***** Document section *****
Overview
Mouse BIRN (mBIRN) is a research and development effort funded by the National Center for Research Resources (NCRR) to produce an integrated framework for the collection, analysis, management, and visualization of diverse neuroscience data sets. It provides a test bed for the formulation of hardware, software, and protocols to produce a distributed adaptive database and multiscale, multimodality digital atlases of the mouse brain. These resrouces are used to share and mine multi-scale structural and functional data and integrate these with genomic and gene expression data. The goal is to create an infrastructure that can greatly enhance previously disparate data collections into a single system capable of quantitative visualization and linkage with previously disconnected knowledge bases.
Significance
mBIRN is acquiring complete volumetric coverage with magnetic resonance imaging (MR), cryosections, conventional histology, and gene expression from common specimens along with confocal light microscopy, and electron tomography from closely related specimens. This allows the neuroscientists studying the mouse models the ability to view the complex anatomy of the mouse brain in 3 dimensions at multiple scales for tissue and structure differentiation, along any arbitrary plane, and all from a single computer screen.
*****
* **What you need to do**:
1. From the Mouse BIRN overview, extract the passage that begins at the words "Significance" and stops after the words "single computer screen.".
2. According to the Mouse BIRN overview, why does mBIRN acquire complete volumetric coverage with MR, cryosections, histology, gene expression, confocal microscopy and electron tomography? Answer in one to three sentences.
3. Give what follows the last sentence of the Mouse BIRN overview.
***** Study material *****
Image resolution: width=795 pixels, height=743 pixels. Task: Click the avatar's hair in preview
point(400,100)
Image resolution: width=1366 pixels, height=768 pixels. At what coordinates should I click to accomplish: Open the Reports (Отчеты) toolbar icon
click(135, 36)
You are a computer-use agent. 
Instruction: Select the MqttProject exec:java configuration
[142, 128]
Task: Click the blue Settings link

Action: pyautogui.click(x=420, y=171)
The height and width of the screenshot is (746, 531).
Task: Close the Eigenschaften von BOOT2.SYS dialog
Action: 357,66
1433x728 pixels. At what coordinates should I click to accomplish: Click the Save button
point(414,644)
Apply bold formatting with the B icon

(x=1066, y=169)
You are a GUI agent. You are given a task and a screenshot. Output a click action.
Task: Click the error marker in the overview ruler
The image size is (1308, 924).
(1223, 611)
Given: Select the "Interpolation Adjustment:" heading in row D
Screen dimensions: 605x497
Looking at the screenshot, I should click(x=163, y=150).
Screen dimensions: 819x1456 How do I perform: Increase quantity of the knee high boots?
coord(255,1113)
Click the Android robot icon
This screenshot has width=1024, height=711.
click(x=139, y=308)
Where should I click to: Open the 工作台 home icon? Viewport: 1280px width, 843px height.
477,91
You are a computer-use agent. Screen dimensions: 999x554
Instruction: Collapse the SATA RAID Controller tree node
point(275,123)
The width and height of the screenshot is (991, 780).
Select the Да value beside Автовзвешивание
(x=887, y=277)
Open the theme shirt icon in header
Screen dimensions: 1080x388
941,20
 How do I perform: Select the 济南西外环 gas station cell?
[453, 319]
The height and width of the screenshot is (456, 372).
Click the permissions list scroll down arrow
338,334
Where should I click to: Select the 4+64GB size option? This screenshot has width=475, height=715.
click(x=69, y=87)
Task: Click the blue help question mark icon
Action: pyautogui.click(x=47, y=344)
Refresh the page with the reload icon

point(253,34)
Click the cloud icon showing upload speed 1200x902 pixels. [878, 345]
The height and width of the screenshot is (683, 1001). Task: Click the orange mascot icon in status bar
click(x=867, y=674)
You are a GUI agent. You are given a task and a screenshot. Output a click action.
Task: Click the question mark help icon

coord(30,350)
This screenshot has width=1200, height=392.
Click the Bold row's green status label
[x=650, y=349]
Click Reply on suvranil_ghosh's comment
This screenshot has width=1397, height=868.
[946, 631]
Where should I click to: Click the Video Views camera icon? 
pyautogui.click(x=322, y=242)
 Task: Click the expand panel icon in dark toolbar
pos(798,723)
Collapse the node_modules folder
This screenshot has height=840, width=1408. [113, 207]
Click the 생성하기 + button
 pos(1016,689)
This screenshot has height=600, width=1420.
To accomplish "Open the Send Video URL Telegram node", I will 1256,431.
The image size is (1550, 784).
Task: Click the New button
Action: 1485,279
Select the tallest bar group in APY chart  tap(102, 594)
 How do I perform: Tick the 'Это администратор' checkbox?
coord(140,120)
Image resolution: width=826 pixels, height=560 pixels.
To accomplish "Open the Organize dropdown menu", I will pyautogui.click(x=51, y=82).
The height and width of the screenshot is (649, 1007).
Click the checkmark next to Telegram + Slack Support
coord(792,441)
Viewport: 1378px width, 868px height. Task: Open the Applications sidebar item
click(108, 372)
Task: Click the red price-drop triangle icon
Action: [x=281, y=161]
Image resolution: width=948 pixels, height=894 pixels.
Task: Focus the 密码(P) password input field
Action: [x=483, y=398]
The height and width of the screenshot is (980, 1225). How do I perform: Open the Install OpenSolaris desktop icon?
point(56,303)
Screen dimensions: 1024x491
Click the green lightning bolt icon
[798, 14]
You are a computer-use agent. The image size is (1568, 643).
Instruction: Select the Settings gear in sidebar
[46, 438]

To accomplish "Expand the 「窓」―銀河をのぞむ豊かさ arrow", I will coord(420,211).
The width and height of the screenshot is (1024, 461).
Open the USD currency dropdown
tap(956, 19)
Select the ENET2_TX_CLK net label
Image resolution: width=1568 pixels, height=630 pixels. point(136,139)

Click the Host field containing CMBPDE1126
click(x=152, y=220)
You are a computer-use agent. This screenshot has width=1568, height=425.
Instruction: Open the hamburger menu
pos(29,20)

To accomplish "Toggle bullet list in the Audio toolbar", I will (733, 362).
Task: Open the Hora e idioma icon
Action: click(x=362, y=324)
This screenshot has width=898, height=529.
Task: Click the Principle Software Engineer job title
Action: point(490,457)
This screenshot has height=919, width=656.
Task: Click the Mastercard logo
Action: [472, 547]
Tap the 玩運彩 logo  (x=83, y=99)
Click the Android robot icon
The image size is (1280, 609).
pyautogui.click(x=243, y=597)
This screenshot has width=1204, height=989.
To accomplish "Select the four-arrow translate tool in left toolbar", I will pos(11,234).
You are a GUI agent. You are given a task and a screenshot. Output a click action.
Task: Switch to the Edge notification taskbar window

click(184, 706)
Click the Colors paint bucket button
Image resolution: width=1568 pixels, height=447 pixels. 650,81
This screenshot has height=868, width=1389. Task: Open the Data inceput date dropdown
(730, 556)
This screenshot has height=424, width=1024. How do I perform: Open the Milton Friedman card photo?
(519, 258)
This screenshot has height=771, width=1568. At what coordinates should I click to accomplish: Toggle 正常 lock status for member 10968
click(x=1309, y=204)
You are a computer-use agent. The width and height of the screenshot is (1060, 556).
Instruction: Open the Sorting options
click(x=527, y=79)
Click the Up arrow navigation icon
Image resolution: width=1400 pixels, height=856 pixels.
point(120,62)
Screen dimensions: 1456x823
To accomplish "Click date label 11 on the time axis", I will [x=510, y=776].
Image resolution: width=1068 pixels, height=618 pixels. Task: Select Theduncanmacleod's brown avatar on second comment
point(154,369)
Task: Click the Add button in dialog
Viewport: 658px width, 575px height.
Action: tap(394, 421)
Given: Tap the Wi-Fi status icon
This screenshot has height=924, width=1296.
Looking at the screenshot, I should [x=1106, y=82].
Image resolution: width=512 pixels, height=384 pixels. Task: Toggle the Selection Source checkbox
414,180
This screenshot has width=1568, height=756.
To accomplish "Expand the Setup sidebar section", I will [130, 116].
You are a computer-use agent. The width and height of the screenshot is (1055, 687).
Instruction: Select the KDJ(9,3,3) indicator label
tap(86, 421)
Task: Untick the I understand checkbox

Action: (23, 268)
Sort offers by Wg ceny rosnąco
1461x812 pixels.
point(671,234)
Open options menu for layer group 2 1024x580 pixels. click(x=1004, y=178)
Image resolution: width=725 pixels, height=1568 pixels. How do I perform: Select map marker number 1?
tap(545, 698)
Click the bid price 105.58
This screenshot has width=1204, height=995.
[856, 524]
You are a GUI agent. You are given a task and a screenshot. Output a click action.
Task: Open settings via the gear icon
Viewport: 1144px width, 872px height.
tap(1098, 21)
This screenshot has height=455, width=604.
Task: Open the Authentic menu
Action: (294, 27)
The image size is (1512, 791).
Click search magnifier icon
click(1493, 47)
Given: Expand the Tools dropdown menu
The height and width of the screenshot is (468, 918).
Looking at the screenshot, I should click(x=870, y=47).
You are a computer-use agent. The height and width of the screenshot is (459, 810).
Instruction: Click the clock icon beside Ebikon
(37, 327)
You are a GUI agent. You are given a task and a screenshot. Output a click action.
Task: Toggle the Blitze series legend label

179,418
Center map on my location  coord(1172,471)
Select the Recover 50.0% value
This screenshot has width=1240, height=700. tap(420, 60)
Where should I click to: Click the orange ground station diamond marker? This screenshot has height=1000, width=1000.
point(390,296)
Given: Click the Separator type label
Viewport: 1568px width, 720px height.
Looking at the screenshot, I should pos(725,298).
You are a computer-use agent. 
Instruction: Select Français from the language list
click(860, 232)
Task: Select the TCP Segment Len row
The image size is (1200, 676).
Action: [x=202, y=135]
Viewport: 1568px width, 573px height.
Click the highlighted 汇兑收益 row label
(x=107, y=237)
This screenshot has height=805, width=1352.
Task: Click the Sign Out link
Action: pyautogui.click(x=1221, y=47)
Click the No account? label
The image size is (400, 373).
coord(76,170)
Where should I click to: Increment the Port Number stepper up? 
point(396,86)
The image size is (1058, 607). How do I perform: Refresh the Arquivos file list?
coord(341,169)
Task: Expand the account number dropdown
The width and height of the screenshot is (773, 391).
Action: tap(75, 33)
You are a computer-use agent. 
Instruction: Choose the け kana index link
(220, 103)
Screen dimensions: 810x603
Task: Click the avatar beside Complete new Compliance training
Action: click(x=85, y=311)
*****
* **Answers to each task**:
1.
Significance
mBIRN is acquiring complete volumetric coverage with magnetic resonance imaging (MR), cryosections, conventional histology, and gene expression from common specimens along with confocal light microscopy, and electron tomography from closely related specimens. This allows the neuroscientists studying the mouse models the ability to view the complex anatomy of the mouse brain in 3 dimensions at multiple scales for tissue and structure differentiation, along any arbitrary plane, and all from a single computer screen.

2. It lets neuroscientists studying mouse models view the complex anatomy of the mouse brain in three dimensions and at multiple scales. They can do this for tissue and structure differentiation, along any arbitrary plane, all from a single computer screen.

3.
Combining these techniques with well characterized mouse models, it becomes much easier to understand the disease mechanism and potential therapies. The development of MR microscopy in mouse models makes transition of imaging studies possible from mouse to human. mBIRN will complete the link making correlation possible between fundamental structural units (e.g., the dendritic spine), gene expression, traditional histology, magnetic resonance histology, and in vivo MR imaging. The products of mBIRN, including the initial data sets for these models, the tools for comparison, the infrastructure for sharing the data and the knowledge base, will all clearly be extensible to a much broader community as scientists seek to connect an exponentially increasing number of mouse models to human disease.